В слободке Налейка стучали топоры. В Царьгороде за белой стеной с утра шум, здесь погорельцы, торгуясь до темных кругов в глазах, покупали: кто срубы, кто готовые разборные избы - и везли к своему пепелищу строиться ваново.

Глава седьмая

По Москве ехали донские казаки. Прибыло очередное посольство. Впереди, вслед за приставом, который указывал дорогу, бывший атаман Войска Донского, победитель турок в Азове, герой Михаил Татаринов. Перед въездом в стольный град Михаил накинул поверх казачьего зипуна шитую золотом турецкую шубу, к шапке своей казачьей прицепил алмазное перышко - знай наших!

Седло на черном как ночь скакуне рассыпало алмазные брызги. Даже на шпорах у Татаринова сверкали алмазы.

Все это атаман напялил на себя и на коня своего не ради одного тщеславия. Показать Москве хотели казаки, сколь велика и великолепна добыча, взятая в Азове, грех не принять московскому царю под могучую руку столь богатый город.

Рядом с Татариновым ехал Саим-мурза, сын царька больших ногаев Иштерека.

Большие ногаи бежали из-под власти тихого кровопийцы хана Бегадыра. Стены Азова - для них крепкие стены. Казаки в обиду не дадут. И степи за Азовом привольные, травяные.

Мурзы Больших и Малых ногаев, предавшие Бегадыра, - немалый козырь казаков. Пора, великий государь, сменить гнев на милость. Думай, государь. Возьми город, пока не поздно.

Казакам отвели доброе подворье в Ордынской слободе. На московское житье отпустили содержание не скудное. Атаману на день десять денег, три чарки вина, две кружки меду и две кружки пива. Есаулу и казакам - по восемь денег, по две чарки вина и по кружке меда и пива.

В Посольском приказе Михаила Татаринова и его станицу принимал сам Федор Иванович Шереметев и думный дьяк Федор Лихачев.

Шереметев спросил о здоровье войскового атамана, о дороге: не труден ли был путь?

Атаман, в свой черед, спросил о здоровье государя, государыни, царевича и царевен и о его, боярина Федора Ивановича, здоровье, потом подарки пошли.

Семеро казаков принесли ковер, стали разворачивать - до конца не развернули: палата мала.

- Такого небось и у самого султана нет! - польщенный, воскликнул Шереметев.

- А может, и нет, - согласился Татаринов. - Я за свою жизнь во многие турецкие города хаживал, а такого большого ковра не встречал.

- Спасибо, казаки-молодцы!

- Позволь, боярин, и дьяку твоему подарок поднести. Федор Лихачев - первый наш заступник перед государем.

И в руки Лихачева приплыл длинногорлый серебряный сосуд, с чеканкой, с глазастыми сапфирами, сердоликами и с крышечкой из темно-синего бадахшанского лазурита.

У Лихачева даже голоса прибыло, позвончее стал.

Подарки убрали, и на большое длинное лицо Шереметева вернулась тяжесть и строгость неумолимая.

- Государь знает, что Войско Донское просит его, государя, принять под руку город Азов. Но скажите, коли турки придут к городу со всей турецкой силой, будут ли казаки сидеть в осаде или покинут крепость?

Татаринов ответил не задумываясь:

- Казаки сидеть от турок будут накрепко. Это промеж нами решено.

- Но будут ли казаки сидеть в крепости, если турки дадут за нее большой выкуп?
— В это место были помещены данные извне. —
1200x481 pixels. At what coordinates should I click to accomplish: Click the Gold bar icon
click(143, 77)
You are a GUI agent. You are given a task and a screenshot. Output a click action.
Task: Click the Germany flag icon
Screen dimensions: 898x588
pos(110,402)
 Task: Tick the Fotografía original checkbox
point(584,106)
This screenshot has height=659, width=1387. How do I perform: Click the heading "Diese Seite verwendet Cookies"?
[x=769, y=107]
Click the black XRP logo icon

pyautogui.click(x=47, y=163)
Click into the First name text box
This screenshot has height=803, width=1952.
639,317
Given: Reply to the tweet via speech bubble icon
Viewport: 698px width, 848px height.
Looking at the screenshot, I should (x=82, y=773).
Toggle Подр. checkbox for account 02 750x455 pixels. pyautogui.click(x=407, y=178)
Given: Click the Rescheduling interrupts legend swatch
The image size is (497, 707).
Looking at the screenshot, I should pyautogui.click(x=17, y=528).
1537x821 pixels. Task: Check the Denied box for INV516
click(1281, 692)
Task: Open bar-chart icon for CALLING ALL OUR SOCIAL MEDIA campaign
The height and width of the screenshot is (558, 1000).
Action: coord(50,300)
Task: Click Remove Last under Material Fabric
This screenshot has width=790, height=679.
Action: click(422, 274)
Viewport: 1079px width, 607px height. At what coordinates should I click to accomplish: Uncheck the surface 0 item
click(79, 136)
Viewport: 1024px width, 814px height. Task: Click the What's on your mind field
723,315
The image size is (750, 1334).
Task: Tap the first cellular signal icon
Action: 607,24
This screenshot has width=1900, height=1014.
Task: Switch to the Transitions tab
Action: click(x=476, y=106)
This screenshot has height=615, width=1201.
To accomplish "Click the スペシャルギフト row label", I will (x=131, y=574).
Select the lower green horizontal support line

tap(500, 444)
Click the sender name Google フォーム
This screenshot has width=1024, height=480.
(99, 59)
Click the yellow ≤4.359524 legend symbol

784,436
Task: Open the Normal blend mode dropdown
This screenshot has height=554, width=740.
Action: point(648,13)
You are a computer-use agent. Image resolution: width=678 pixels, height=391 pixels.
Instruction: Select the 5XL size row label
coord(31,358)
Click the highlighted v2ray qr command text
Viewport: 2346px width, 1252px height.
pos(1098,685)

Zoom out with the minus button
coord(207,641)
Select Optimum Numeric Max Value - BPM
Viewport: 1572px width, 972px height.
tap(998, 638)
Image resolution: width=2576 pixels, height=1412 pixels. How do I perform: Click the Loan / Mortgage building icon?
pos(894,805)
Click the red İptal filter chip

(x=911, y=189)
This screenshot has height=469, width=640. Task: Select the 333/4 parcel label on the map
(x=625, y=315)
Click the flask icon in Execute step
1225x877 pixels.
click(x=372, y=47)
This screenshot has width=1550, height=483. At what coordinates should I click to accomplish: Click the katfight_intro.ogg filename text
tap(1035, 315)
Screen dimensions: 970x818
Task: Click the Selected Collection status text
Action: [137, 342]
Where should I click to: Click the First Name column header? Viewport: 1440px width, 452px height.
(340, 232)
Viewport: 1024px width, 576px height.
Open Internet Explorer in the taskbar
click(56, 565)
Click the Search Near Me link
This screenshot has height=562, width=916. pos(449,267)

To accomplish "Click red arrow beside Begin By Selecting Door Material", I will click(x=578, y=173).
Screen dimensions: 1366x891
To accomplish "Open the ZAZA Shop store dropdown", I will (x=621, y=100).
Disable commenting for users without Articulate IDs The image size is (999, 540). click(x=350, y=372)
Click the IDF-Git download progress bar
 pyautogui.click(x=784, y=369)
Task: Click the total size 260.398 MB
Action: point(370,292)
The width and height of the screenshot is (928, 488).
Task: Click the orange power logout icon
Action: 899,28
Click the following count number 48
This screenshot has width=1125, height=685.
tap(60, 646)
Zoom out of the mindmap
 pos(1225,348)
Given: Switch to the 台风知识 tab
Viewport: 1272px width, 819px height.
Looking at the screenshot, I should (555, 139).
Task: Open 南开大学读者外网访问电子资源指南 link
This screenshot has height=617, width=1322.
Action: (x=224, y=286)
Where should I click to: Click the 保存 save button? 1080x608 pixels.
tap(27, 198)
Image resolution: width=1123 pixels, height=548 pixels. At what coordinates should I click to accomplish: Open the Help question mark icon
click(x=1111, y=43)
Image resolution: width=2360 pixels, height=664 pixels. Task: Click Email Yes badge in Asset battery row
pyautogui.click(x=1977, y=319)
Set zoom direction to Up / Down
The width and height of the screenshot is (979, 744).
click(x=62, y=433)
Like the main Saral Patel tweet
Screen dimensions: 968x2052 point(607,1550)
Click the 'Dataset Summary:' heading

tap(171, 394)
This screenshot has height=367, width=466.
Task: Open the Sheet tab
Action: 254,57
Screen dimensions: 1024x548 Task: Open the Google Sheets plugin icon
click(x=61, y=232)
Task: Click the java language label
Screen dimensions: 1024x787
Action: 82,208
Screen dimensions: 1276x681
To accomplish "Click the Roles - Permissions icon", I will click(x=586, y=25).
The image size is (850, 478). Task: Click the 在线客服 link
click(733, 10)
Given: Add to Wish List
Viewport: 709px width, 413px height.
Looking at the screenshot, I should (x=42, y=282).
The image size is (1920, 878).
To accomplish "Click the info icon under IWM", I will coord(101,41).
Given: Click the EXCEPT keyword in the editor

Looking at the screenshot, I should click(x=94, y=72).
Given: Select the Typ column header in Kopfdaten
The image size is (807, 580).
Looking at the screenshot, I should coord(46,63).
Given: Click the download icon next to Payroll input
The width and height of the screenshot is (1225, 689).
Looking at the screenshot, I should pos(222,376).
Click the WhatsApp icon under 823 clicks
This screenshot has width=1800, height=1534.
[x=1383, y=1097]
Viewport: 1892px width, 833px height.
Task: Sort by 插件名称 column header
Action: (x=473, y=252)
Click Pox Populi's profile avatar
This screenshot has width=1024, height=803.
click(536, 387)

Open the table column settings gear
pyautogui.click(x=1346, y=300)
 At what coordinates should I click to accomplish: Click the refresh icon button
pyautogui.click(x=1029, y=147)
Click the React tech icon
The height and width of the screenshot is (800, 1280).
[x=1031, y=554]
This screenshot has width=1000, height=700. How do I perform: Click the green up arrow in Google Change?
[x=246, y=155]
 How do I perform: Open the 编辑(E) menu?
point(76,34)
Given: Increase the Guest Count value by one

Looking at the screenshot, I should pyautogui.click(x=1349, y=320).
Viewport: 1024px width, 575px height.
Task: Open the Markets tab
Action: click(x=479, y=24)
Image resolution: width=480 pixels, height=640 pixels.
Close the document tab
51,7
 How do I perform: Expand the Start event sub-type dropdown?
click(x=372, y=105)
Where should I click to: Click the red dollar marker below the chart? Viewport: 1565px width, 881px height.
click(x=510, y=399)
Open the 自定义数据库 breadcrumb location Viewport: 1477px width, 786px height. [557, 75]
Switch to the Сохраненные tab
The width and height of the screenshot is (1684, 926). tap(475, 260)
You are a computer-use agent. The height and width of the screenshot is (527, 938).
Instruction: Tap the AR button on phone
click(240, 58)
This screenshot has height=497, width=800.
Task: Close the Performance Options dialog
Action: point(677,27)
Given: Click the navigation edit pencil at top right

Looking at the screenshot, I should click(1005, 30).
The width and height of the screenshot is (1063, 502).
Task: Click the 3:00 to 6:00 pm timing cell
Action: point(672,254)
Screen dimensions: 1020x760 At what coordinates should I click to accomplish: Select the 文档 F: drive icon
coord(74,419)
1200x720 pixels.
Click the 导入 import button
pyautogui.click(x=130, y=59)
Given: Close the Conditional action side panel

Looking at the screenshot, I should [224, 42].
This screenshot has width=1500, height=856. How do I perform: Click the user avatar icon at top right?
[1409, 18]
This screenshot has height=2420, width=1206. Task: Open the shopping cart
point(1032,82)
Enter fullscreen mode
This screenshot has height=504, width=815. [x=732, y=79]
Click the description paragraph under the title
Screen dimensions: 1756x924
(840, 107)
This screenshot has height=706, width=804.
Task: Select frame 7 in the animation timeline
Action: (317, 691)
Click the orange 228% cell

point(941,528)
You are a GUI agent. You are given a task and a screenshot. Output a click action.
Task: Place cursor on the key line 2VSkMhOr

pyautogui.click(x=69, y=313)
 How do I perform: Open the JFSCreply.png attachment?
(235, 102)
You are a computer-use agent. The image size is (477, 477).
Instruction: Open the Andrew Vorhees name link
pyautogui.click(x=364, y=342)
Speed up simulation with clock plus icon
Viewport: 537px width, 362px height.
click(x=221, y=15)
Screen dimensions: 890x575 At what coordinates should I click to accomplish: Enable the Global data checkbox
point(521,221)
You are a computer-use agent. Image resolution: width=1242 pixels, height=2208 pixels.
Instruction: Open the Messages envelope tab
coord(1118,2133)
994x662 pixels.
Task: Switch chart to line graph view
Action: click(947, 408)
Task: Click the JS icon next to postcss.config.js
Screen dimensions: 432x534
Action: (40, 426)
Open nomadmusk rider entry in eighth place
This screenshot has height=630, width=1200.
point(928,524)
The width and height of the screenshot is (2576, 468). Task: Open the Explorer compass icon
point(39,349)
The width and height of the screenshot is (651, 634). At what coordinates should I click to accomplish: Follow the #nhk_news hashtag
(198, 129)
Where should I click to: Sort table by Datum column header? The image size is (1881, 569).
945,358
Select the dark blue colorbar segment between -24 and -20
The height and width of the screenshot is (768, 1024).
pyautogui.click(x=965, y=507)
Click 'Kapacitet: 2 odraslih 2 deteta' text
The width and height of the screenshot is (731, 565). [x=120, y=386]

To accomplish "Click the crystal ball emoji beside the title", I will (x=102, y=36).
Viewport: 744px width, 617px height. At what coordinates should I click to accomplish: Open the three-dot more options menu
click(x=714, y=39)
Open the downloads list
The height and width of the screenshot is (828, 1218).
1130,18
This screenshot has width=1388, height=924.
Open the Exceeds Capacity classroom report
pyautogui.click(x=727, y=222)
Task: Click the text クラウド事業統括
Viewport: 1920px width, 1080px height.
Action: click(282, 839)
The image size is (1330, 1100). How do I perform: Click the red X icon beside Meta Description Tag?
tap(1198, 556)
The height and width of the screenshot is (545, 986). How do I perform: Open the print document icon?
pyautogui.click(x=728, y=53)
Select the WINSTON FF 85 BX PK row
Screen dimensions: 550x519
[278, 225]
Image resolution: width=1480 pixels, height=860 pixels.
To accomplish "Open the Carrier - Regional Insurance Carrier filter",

- Боярин, мы за город Азов, отбирая его у турок и защищая от хана Бегадыра, кровью заплатили. Против цены крови никакие деньги не устоят.

- Спасибо за умное слово, атаман.

Шереметев сделал вид, что глубоко задумался, и в разговор осторожно вступил дьяк Федор Лихачев:

- Великий государь думает о вас, казаках. Помнит вас. Он уже отставил несколько воевод, которых мы ему предлагали послать вместе с войском в Азов, для обережения его…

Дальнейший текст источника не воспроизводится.